Presidente venezuelano transforma cerimônia em homenagem a Bolívar em desfile de armamentos

FLÁVIA MARREIRO
DE CARACAS

O governo venezuelano comemorou ontem os 200 anos do primeiro grito de independência do país com uma grande parada cívico-militar, cuja tônica foi a demonstração das recentes aquisições de armas e a defesa do "socialismo do século 21". Passaram 12 mil pessoas pelo imponente passeio dos Próceres, em Caracas, dos "guerreiros indígenas socialistas" à brigada de funcionários da estatal petroleira PDVSA.
O presidente Hugo Chávez, com traje militar de gala, abriu o desfile afirmando que a Venezuela não será jamais "colônia ianque ou de nenhum país estrangeiro", ladeado por líderes esquerdistas, entre eles os de Cuba, Nicarágua, Equador e Bolívia, integrantes da chavista Alba (Aliança Bolivariana para as Américas).
A convidada de honra, e que seria oradora da sessão solene da Assembleia Nacional mais tarde, foi Cristina Kirchner, presidente da Argentina -escolha criticada pela oposição.
Chávez se esmera para fixar a ideia de que a comemoração do bicentenário representa a retomada das ideias do herói da independência Simón Bolívar (1783-1830). Seu governo, porém, atravessa momento delicado. A popularidade do presidente caiu (44%, segundo o instituto Datanálisis), efeito do desgaste da crise energética e da inflação.
Aviões americanos F-16, e os russos Sukhoi-30, parte do arsenal a partir de 2008, e os chineses K-8W, comprados neste ano -todos adquiridos após os EUA vetarem a venda de aeronaves brasileiras e espanholas, com componentes americanos, e de peças de reposição para os F-16-, cruzaram o céu. Parte levava câmeras a bordo, efeito para a transmissão em cadeia de rádio e TV. Um grupo de militares de Belarus fez uma apresentação de honra de dez minutos, e desfilaram ainda tratores iranianos e delegações de Argélia e Líbia.
Também desfilou a controversa Milícia Nacional Bolivariana, composta por militares da reserva e civis treinados pelo governo -de estudantes e funcionários públicos a camponeses.
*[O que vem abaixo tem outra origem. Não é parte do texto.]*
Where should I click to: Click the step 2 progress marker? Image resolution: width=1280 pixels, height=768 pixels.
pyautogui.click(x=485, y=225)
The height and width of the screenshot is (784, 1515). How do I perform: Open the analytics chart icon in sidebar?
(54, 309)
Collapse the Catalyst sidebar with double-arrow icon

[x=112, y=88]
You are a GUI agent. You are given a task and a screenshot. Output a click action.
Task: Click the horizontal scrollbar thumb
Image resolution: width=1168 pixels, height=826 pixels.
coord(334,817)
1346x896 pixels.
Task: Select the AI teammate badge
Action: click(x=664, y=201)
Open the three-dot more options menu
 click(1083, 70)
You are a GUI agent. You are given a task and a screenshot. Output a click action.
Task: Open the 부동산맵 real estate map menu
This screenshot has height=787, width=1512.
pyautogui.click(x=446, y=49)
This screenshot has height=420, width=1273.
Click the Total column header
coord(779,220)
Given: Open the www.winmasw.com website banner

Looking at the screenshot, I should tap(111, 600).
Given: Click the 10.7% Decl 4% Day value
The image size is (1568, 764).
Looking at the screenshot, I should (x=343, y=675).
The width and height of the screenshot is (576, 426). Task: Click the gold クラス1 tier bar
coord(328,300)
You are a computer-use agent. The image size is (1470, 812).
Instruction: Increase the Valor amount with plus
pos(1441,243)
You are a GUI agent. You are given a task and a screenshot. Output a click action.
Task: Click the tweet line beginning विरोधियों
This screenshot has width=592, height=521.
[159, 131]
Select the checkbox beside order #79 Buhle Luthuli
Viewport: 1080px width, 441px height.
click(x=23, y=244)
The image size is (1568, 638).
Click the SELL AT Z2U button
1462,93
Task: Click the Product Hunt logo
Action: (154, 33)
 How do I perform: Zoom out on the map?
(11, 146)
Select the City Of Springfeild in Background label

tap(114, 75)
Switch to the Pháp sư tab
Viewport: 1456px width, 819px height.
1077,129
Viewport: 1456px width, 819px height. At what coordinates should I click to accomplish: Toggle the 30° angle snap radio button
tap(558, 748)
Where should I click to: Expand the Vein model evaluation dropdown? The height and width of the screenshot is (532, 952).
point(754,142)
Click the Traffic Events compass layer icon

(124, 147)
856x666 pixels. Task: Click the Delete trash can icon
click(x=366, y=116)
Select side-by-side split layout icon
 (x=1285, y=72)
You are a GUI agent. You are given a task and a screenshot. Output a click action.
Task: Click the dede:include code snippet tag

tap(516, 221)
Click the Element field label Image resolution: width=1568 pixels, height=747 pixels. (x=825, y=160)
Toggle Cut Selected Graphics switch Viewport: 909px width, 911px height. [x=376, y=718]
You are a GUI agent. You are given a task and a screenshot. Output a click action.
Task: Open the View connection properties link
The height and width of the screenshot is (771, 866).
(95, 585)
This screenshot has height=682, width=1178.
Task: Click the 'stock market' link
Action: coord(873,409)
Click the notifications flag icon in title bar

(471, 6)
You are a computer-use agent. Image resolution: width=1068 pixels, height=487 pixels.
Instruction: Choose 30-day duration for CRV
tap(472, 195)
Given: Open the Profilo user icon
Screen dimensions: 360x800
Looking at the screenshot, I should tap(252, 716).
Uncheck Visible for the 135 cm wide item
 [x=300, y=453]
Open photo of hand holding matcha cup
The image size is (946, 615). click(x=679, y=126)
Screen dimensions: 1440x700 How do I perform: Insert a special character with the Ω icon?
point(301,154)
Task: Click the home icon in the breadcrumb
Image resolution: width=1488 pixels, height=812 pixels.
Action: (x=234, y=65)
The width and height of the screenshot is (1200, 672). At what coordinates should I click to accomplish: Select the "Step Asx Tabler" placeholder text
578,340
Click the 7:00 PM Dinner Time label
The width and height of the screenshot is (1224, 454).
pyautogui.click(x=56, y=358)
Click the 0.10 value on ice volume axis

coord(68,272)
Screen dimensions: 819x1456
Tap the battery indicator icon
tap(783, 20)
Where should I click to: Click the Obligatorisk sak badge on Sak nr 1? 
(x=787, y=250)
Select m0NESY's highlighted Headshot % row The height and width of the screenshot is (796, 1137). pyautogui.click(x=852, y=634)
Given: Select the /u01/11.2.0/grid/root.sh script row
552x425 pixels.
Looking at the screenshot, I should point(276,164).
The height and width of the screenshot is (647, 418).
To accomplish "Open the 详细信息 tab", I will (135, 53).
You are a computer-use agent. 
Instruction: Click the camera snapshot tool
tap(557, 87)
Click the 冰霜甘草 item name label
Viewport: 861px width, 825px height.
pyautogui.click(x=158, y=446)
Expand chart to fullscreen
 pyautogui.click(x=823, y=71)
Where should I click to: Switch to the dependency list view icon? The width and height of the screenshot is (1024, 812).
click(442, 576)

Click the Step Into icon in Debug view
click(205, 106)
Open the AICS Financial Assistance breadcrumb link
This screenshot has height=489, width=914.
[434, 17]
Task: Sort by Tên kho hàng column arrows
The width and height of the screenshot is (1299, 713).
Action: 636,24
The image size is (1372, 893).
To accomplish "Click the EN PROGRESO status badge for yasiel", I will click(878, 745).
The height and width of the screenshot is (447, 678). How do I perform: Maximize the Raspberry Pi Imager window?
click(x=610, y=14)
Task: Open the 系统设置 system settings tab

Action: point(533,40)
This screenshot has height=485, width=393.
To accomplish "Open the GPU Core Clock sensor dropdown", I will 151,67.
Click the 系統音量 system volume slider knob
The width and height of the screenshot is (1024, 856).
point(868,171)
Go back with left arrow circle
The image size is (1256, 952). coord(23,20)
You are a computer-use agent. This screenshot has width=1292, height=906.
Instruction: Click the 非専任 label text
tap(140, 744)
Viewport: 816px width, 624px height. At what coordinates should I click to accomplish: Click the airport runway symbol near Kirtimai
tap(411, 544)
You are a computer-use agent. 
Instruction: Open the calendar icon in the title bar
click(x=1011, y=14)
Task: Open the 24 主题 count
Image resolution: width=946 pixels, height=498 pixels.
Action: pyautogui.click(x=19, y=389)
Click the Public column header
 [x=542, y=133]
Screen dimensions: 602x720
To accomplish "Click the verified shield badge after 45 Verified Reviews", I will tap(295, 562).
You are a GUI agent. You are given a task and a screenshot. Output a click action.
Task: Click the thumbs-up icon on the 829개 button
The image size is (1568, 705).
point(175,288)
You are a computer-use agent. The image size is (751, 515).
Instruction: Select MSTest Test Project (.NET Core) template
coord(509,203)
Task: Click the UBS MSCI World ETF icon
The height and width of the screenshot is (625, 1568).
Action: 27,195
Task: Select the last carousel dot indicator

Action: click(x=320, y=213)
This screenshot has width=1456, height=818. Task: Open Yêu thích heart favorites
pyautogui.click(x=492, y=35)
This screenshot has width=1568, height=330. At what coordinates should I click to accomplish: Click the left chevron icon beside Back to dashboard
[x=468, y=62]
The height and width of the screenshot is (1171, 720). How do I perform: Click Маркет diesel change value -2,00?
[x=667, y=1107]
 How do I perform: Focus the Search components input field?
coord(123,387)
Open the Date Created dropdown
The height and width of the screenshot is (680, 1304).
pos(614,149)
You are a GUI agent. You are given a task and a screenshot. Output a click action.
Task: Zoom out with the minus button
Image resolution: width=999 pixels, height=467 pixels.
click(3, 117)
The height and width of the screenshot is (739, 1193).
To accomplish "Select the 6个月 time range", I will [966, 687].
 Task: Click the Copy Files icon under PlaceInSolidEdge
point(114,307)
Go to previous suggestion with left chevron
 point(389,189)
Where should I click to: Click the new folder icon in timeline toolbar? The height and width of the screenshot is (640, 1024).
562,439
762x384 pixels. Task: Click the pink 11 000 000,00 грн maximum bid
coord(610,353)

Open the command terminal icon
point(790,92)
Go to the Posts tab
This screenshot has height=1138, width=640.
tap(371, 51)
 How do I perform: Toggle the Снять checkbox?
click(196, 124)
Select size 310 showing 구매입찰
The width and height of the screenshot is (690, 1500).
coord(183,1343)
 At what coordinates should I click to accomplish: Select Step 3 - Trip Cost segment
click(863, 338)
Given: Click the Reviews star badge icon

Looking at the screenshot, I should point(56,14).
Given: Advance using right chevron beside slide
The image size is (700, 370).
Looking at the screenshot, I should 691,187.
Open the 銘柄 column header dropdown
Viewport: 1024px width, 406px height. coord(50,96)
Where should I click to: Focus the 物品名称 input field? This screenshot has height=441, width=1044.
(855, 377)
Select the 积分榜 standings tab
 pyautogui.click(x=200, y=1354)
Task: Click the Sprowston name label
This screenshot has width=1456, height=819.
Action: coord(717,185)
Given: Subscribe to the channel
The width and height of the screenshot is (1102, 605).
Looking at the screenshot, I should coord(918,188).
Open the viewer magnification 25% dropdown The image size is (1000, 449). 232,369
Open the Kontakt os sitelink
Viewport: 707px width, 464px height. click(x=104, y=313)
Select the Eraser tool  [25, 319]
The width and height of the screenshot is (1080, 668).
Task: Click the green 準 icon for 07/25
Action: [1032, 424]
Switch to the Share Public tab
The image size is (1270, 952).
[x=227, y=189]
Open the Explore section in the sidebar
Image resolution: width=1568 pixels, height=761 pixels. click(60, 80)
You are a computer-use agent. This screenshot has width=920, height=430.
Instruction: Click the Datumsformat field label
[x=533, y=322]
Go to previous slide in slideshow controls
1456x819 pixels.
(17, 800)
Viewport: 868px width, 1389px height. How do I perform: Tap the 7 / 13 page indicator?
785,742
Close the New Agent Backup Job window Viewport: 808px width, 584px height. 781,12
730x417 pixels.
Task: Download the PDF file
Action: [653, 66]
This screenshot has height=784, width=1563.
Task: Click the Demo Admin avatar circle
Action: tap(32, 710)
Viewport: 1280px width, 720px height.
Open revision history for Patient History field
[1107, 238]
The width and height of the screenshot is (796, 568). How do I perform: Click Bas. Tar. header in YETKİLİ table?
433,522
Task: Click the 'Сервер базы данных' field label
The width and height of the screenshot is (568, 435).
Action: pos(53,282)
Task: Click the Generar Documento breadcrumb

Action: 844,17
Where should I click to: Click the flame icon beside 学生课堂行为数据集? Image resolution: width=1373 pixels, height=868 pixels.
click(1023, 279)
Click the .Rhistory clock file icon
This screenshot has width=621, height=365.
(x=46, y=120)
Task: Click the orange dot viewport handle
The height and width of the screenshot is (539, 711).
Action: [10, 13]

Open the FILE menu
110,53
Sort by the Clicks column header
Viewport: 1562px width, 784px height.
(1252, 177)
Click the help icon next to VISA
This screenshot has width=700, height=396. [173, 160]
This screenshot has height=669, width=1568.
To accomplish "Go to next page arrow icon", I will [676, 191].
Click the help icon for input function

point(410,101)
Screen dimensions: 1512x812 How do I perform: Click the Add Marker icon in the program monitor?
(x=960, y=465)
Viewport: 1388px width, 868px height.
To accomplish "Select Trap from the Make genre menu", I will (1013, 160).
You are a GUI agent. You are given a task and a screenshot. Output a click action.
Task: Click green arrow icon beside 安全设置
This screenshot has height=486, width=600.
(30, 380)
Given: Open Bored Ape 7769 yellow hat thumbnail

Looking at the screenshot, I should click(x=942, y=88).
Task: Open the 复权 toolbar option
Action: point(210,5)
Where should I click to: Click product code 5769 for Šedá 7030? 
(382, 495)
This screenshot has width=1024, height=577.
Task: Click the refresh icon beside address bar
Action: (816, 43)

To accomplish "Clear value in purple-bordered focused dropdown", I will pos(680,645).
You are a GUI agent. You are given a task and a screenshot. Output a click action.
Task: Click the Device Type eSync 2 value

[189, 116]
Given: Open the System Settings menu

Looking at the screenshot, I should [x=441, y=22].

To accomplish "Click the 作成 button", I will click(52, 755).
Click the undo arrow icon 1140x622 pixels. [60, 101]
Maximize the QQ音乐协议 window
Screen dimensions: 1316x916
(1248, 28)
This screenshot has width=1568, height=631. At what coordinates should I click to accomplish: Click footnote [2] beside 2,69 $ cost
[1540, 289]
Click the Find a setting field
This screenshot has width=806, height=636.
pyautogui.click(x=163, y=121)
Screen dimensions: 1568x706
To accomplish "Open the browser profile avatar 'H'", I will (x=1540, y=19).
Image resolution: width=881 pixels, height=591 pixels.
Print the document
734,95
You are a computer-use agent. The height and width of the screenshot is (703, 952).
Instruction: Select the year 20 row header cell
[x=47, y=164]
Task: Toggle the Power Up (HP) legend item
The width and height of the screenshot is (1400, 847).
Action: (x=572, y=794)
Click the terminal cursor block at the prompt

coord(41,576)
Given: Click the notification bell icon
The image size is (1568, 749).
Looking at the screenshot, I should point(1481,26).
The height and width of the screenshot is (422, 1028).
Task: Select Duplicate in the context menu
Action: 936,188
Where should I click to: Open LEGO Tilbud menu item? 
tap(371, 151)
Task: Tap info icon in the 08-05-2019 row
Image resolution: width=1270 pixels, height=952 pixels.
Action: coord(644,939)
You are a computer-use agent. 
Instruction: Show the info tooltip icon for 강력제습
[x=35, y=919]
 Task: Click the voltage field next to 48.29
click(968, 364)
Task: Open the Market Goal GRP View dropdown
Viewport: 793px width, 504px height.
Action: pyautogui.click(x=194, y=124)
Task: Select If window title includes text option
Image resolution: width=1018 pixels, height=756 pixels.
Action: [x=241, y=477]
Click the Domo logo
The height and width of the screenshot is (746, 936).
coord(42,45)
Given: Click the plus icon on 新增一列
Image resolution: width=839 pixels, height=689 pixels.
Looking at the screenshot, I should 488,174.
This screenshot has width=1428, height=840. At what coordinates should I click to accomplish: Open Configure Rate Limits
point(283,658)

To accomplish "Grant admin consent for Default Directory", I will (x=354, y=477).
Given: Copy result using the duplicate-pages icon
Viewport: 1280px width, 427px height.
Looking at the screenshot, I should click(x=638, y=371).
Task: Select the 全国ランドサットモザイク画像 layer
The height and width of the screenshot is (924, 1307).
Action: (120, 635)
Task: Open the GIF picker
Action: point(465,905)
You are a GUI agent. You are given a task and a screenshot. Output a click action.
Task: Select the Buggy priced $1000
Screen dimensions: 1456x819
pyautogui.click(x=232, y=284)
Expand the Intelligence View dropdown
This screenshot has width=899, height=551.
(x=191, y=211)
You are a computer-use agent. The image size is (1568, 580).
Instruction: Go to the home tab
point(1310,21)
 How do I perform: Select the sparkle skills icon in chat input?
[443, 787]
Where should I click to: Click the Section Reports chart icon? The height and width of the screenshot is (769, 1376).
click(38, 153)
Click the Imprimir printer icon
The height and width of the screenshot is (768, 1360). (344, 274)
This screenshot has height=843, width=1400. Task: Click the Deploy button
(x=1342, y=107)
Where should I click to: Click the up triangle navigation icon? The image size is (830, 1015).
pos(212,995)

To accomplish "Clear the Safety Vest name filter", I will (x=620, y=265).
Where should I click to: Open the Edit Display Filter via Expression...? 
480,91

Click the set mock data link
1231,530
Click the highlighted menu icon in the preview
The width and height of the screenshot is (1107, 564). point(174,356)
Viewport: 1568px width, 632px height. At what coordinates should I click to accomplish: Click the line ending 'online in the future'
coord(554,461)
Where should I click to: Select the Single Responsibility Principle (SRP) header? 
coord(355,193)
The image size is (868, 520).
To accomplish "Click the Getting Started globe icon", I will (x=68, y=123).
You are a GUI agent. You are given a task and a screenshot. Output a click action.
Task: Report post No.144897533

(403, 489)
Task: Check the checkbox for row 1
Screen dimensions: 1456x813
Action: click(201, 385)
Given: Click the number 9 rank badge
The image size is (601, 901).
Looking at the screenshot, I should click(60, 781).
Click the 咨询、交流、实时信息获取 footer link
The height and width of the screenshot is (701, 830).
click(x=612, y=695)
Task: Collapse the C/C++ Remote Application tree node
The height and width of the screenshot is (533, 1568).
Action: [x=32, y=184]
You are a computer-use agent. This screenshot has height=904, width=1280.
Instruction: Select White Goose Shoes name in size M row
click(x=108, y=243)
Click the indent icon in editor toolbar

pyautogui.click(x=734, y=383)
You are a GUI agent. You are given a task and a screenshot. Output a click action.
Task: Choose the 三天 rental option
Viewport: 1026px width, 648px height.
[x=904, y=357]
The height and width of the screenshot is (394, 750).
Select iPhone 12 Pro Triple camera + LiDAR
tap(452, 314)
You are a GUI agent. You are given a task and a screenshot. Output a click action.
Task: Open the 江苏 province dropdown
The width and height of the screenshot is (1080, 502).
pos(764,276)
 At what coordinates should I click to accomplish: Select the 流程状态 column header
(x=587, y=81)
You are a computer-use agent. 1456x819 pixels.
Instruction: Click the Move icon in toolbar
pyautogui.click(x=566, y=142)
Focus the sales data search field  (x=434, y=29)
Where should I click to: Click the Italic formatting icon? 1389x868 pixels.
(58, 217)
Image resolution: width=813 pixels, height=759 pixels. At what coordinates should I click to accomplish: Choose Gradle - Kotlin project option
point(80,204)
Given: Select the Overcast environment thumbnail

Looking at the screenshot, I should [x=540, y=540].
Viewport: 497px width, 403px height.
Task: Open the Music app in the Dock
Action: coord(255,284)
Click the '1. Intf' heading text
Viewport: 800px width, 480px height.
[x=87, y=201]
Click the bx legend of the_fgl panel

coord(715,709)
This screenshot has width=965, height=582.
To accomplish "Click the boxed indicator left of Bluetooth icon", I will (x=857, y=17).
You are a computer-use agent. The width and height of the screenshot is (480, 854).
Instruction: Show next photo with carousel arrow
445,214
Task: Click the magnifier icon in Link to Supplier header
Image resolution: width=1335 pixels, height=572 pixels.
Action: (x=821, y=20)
Os diferentes contingentes militares gritavam palavras de ordem socialistas.
Venezuelanos, a maioria de vermelho, com camisetas e bonés identificando programas sociais do governo e estatais, preencheram a arquibancada do passeio, aplaudindo apresentações folclóricas.
"Antes de 1999 [ano da posse de Chávez], eu era excluído", diz Miguel Liendo, 26, facilitador da Missão Sucre, programa de alfabetização do governo. "Viemos para nos divertir, conhecer mais do país", disse o estudante Ángel Sandrano, 18, defensor do governo, ao lado da namorada, Albaña Molina, 18, que "não gosta do governo de jeito nenhum", mas quis vir mesmo assim.
A oposição não foi convidada às comemorações. As forças opositoras, que tentam se unir para disputar as cruciais eleições legislativas de setembro, lançaram nota dizendo que a democracia corre risco sob Chávez e rejeitando o "militarismo" dos festejos.
A realeza espanhola também não foi convidada, mas "movimentos sociais e historiadores do país, sim", disse à Folha o historiador e vice-ministro da Cultura, Pedro Cazaldilla.
A ex-metrópole faz parte do Grupo Bicentenário, integrado por todos os países que comemoram a emancipação entre 1809 e 1811 -cada um adaptando a cor política do momento à data- e tenta se equilibrar na atual conjuntura. Madri já disse, porém, que não pedirá desculpas pela colonização, ao contrário do que sugeriram Chávez e outros presidentes.